§ **What the exercise asks**: From the entries below, copy each line in which the word "agent" occurs.

§ **Exercise data**:

========================================================================

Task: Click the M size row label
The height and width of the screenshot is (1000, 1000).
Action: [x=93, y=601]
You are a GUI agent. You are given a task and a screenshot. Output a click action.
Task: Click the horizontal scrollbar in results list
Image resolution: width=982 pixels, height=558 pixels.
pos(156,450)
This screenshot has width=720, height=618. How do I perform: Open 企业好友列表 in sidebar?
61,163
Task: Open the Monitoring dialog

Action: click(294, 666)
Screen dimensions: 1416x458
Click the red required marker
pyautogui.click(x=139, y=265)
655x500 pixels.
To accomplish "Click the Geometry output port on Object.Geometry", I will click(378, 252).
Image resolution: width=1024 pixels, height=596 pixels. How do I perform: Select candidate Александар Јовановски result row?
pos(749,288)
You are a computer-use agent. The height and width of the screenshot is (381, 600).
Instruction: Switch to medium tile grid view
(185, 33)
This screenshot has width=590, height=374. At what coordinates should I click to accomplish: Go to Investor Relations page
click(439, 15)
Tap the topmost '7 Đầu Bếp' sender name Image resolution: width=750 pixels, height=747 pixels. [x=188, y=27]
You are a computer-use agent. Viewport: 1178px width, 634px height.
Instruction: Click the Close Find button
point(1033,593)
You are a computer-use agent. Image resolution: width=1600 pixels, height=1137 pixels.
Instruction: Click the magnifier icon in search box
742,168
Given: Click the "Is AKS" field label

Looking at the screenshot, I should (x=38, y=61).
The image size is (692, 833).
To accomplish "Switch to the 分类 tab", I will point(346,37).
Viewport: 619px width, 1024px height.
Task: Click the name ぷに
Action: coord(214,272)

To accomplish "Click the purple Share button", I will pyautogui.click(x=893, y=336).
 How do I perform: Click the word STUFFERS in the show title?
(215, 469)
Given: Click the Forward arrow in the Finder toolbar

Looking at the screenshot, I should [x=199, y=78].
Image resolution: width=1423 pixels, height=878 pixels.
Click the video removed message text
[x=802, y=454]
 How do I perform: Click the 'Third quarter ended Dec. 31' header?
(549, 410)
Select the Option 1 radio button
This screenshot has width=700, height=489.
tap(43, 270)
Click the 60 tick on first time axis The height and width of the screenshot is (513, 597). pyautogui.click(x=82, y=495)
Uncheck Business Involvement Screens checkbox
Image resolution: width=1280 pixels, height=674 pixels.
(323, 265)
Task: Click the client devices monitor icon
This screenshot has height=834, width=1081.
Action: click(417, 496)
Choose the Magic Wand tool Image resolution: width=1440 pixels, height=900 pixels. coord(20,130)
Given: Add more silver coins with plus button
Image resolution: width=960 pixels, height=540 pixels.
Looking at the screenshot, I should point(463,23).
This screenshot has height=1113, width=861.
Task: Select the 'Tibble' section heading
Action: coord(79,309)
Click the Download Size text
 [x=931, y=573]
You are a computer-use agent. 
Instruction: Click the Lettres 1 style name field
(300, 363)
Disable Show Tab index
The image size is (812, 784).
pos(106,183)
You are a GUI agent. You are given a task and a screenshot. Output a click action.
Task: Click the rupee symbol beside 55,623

========================================================================

§ **Solution to the problem**:
You are a GUI agent. You are given a task and a screenshot. Output a click action.
You are a computer-use agent. The height and width of the screenshot is (381, 600).
You are a computer-use agent. Viewport: 1178px width, 634px height.
You are a computer-use agent. Image resolution: width=1600 pixels, height=1137 pixels.
You are a computer-use agent. 
You are a GUI agent. You are given a task and a screenshot. Output a click action.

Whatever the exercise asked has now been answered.